If we included <string.h>, we could use e.g. if (strchr(line, 'q') || strchr(line, 'Q')) to see if there is a q or Q anywhere in the line supplied. The strchr(string, char) returns a pointer to the first occurrence of char in string, or NULL if none; and all pointers but NULL are considered logically true. (That is, we could equivalently write if (strchr(line, 'q') != NULL || strchr(line, 'Q') != NULL).)
Another function we could use declared in <string.h> is strstr(). It works like strchr(), but the second parameter is a string. For example, (strstr(line, "exit")) is only true if line has exit in it somewhere. (It could be brexit or exitology, though; it is just a simple substring search.)
In a loop, continue skips the rest of the loop body, and starts the next iteration of the loop body from the beginning.
In a loop, break skips the rest of the loop body, and continues execution after the loop.
EXIT_SUCCESS and EXIT_FAILURE are the standard exit status codes <stdlib.h> defines. Most prefer using 0 for EXIT_SUCCESS (because that is what it is in most operating systems), but I think spelling the success/failure out like that makes it easier to read the code.
I wouldn't use scanf-family functions for reading from stdin in general.
fgets is better since it takes input as a string whose length you specify, avoiding buffer overflows, which you can later parse into the desired type (if any). For the case of float values, strtof works.

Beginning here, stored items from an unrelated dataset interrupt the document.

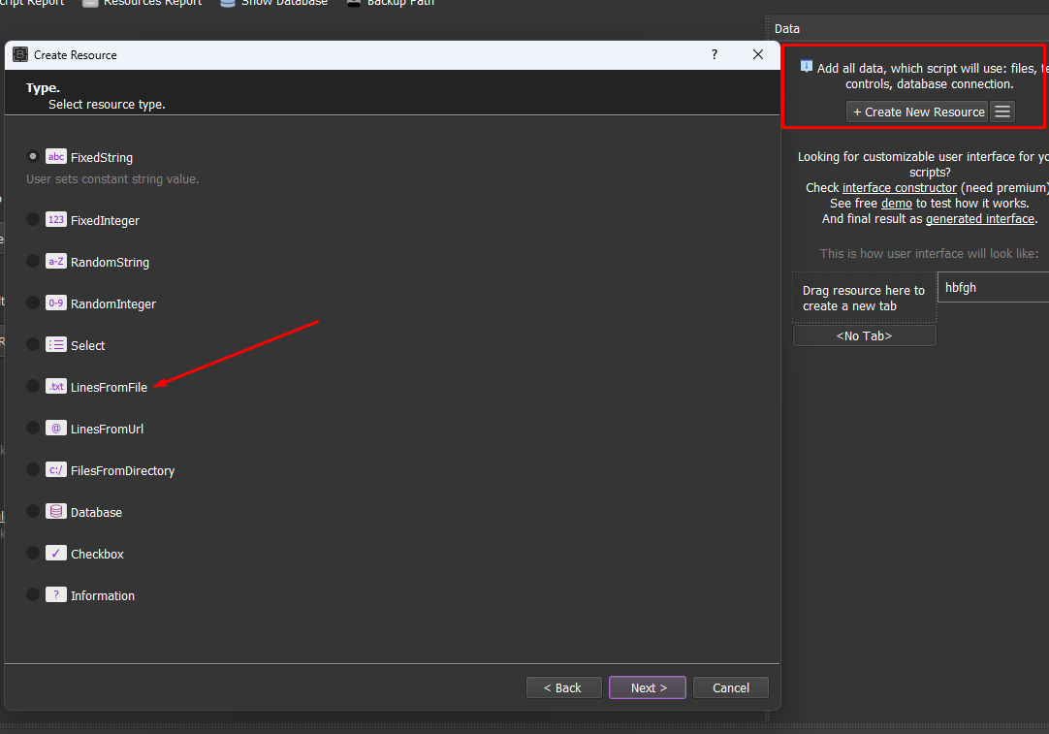1049x734 pixels.
Task: Click the hbfgh input field
Action: (x=992, y=288)
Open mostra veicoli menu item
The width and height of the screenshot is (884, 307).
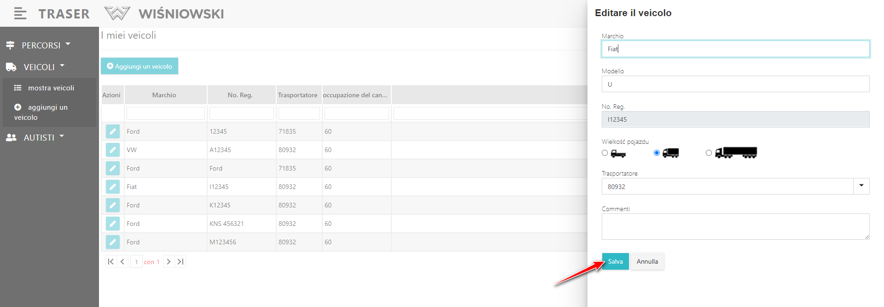(x=51, y=88)
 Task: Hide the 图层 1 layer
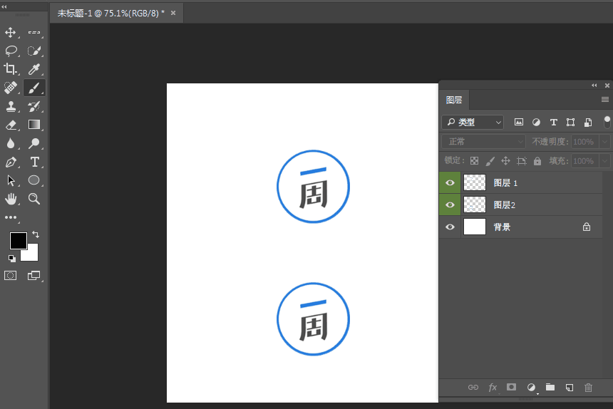pos(450,183)
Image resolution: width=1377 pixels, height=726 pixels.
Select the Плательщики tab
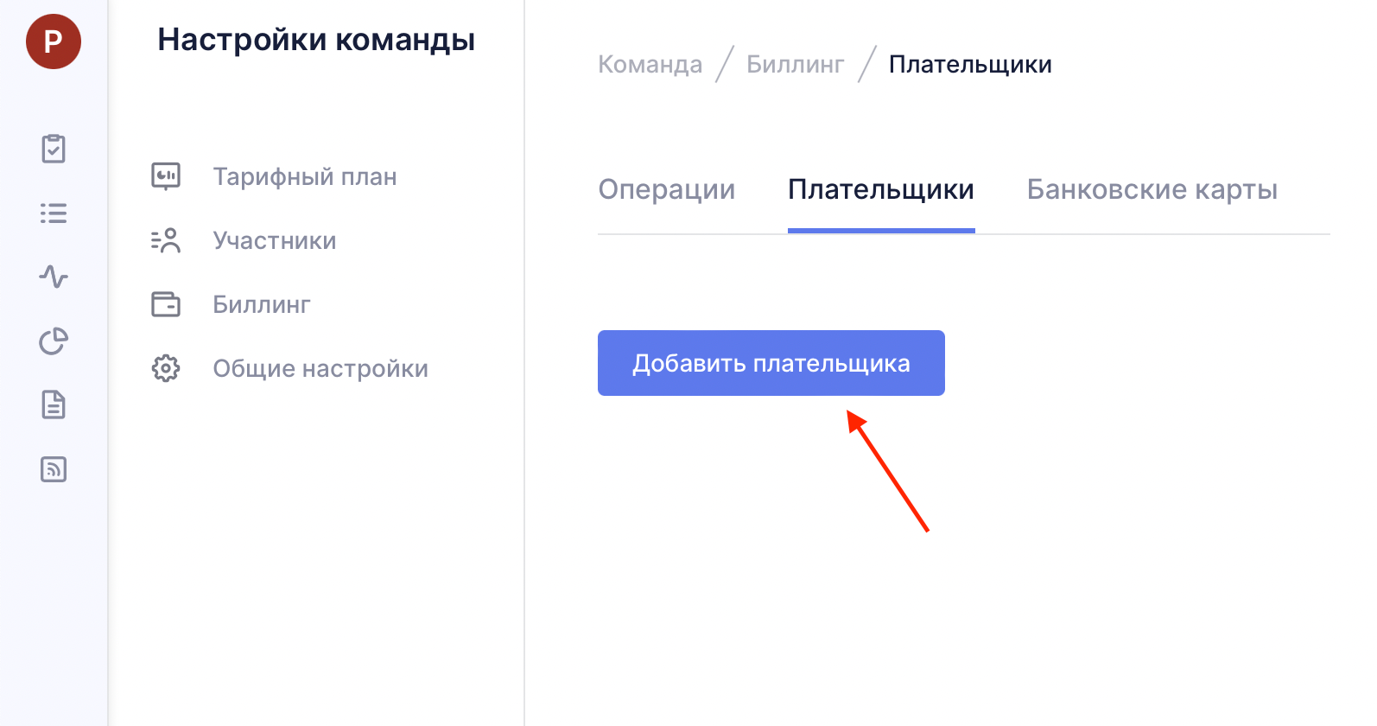tap(881, 189)
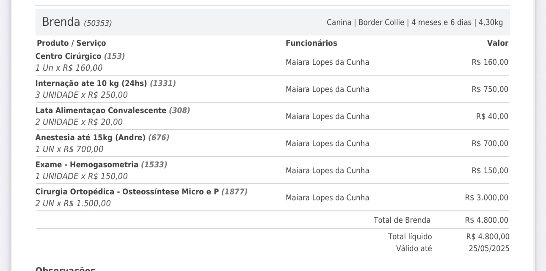This screenshot has height=271, width=546.
Task: Select the patient ID (50353)
Action: (98, 23)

However, if the specification for your deliverable or homework assignment requires the use of scanf with %f as the format specifier, what you can do is check its return value, which will contain a count of the number of format specifiers in the format string that were successfully scanned:
§ 7.21.6.2:
The [scanf] function returns the value of the macro EOF if an input failure occurs
before the first conversion (if any) has completed. Otherwise, the function returns the
number of input items assigned, which can be fewer than provided for, or even zero, in
the event of an early matching failure.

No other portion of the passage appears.